#### VORLIEGENDER TEXT:

Trotz dieser hohen Prävalenz gibt es keine Statistik über chronische Schmerzen, und deren volkswirtschaftliche Kosten sind nur unzureichend dokumentiert. Darauf wies Hans Georg Kress von der MedUni Wien und designierter Präsident des Europäischen Verbandes der Schmerzforscher, am Mittwoch bei einer Pressekonferenz anlässlich der 10. Österreichischen Schmerzwochen in Wien hin.
Die damit verbundene europaweite Kampagne 2010/2011 steht unter dem Motto “Gesamtgesellschaftliche Auswirkungen des Schmerzes” als eines der wichtigsten Gesundheitsprobleme und hat das Ziel, unter anderem Kosten zu erfassen und Politiker sowie Meinungsbildner darin zu unterstützen, Ressourcen in der Therapie bereitzustellen. “Den Entscheidungsträgern ist der gesundheitlich-soziale Bereich nicht wirklich bewusst”, konstatierte Kress und verwies auf Kosten, die nicht nur aus der Behandlung entstehen, sondern auch durch ineffektive Therapien, fehlende Einrichtungen dafür, Krankenstände, Pflege und Erwerbsunfähigkeit.

#### BEREITGESTELLTES MATERIAL:
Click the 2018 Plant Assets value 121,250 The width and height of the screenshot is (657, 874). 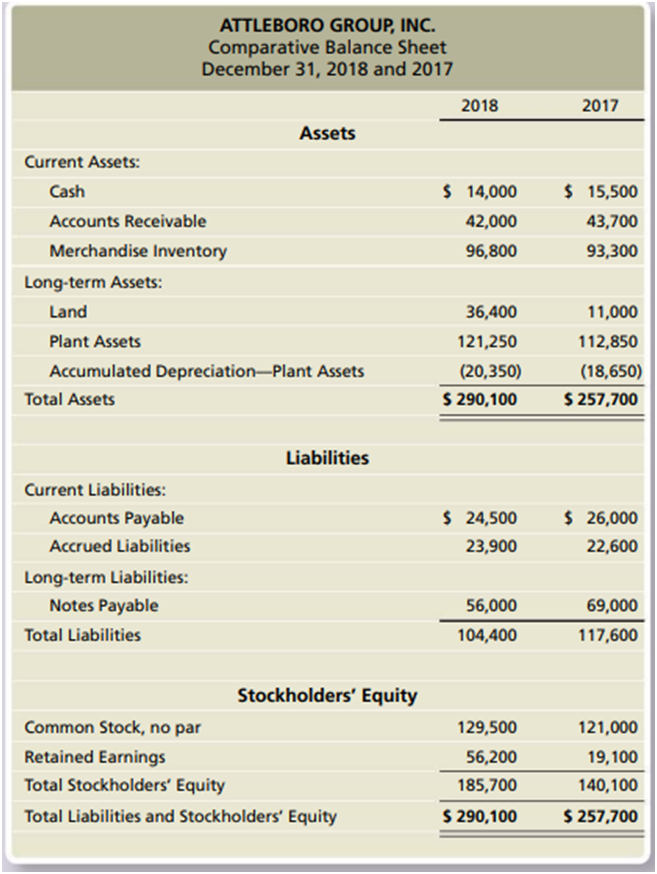489,342
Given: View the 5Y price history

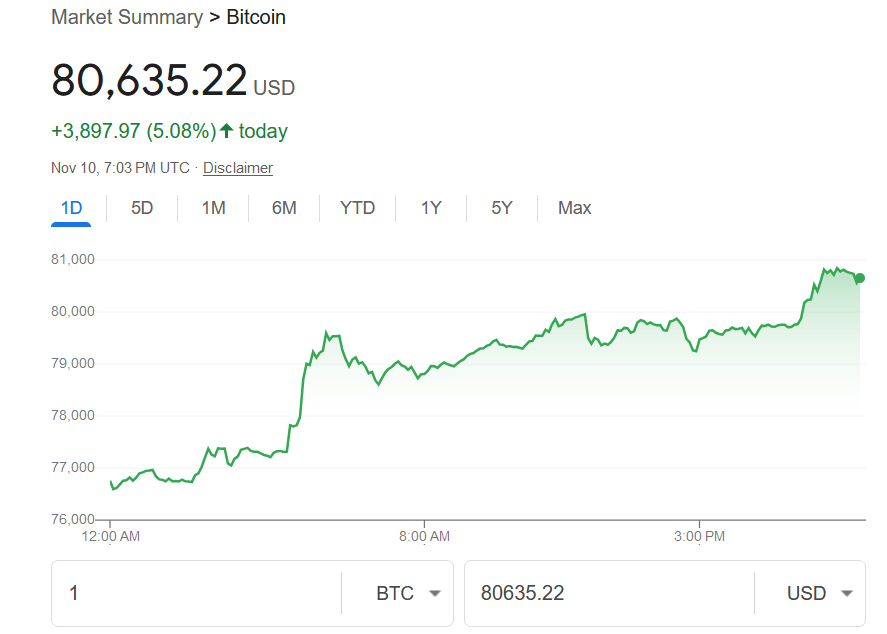Looking at the screenshot, I should 502,208.
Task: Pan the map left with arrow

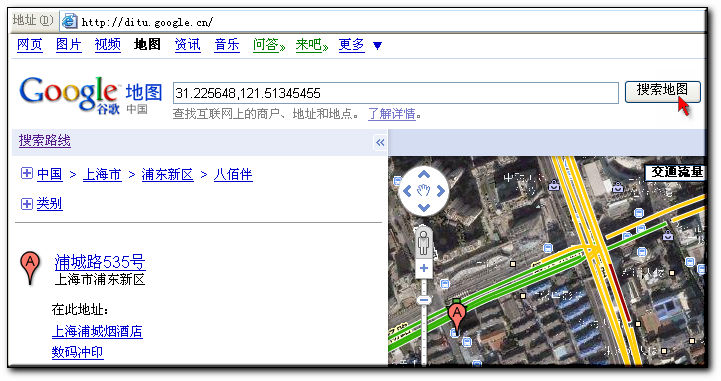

#### ZU LÖSENDE AUFGABEN:
• A. Extrahieren Sie aus dem Text über chronische Schmerzen wortgetreu den Abschnitt, der mit den Worten „Die damit verbundene“ beginnt und mit „Pflege und Erwerbsunfähigkeit.“ endet.
• B. Führen Sie den Text über chronische Schmerzen im Anschluss an seinen letzten Satz weiter.

#### IHRE ANTWORTEN:
• A.
Die damit verbundene europaweite Kampagne 2010/2011 steht unter dem Motto “Gesamtgesellschaftliche Auswirkungen des Schmerzes” als eines der wichtigsten Gesundheitsprobleme und hat das Ziel, unter anderem Kosten zu erfassen und Politiker sowie Meinungsbildner darin zu unterstützen, Ressourcen in der Therapie bereitzustellen. “Den Entscheidungsträgern ist der gesundheitlich-soziale Bereich nicht wirklich bewusst”, konstatierte Kress und verwies auf Kosten, die nicht nur aus der Behandlung entstehen, sondern auch durch ineffektive Therapien, fehlende Einrichtungen dafür, Krankenstände, Pflege und Erwerbsunfähigkeit.

• B.
Zwei Drittel der chronischen Schmerzen betreffen den Bewegungsapparat, am häufigsten “zwickt” der Rücken. Kreuzschmerzen zum Beispiel, so geht aus einer im Jahr 2000 publizierten Studie für Großbritannien hervor, verursachen pro Patient höhere direkte und indirekte Kosten als koronare Herzerkrankungen. Jeder Mensch muss damit rechnen, irgendwann im Laufe seines Lebens daran zu leiden. Eine Untersuchung in Deutschland ergab 49 Milliarden Euro Gesamtkosten, die durch das “Kreuz mit dem Kreuz” bei Menschen zwischen 18 und 75 Jahren entstehen. Das entspricht 2,2 Prozent des Bruttoinlandsprodukts. In Belgien wurden die direkten Kosten im Jahr 2006 mit 272 Millionen Euro beziffert.
Auf die Entwicklung chronischer Schmerzen haben anscheinend Gewalterfahrungen durch die Patienten einen Einfluss, wie Wilfried Ilias vom Krankenhaus der Barmherzigen Brüder in Wien und Präsident der Österreichischen Schmerzgesellschaft, erläuterte. 35 bis 50 Prozent aller Patientinnen mit chronischen Schmerzsymptomen haben Erfahrungen wie Missbrauch, Misshandlungen, emotionale Vernachlässigung, Entwertung und – im Fall von Asylwerbern häufig – von kriegerischen Auseinandersetzungen. Die Zusammenhänge sind zwar noch nicht ausreichend untersucht, es gibt aber Hinweise darauf, dass durch physische und psychische Gewalt frühkindliche Erinnerungen ins Schmerzgedächtnis zurückgerufen werden und auf diese Weise zu chronischen Schmerzen führen können. Nicht leicht ist es für Ärzte, die – meist weiblichen – Opfer häuslicher Gewalt zum Sprechen zu bringen. Ilias hält auf eine verstärkte Zusammenarbeit mit Psychologen und Psychiatern in der Schmerztherapie für notwendig.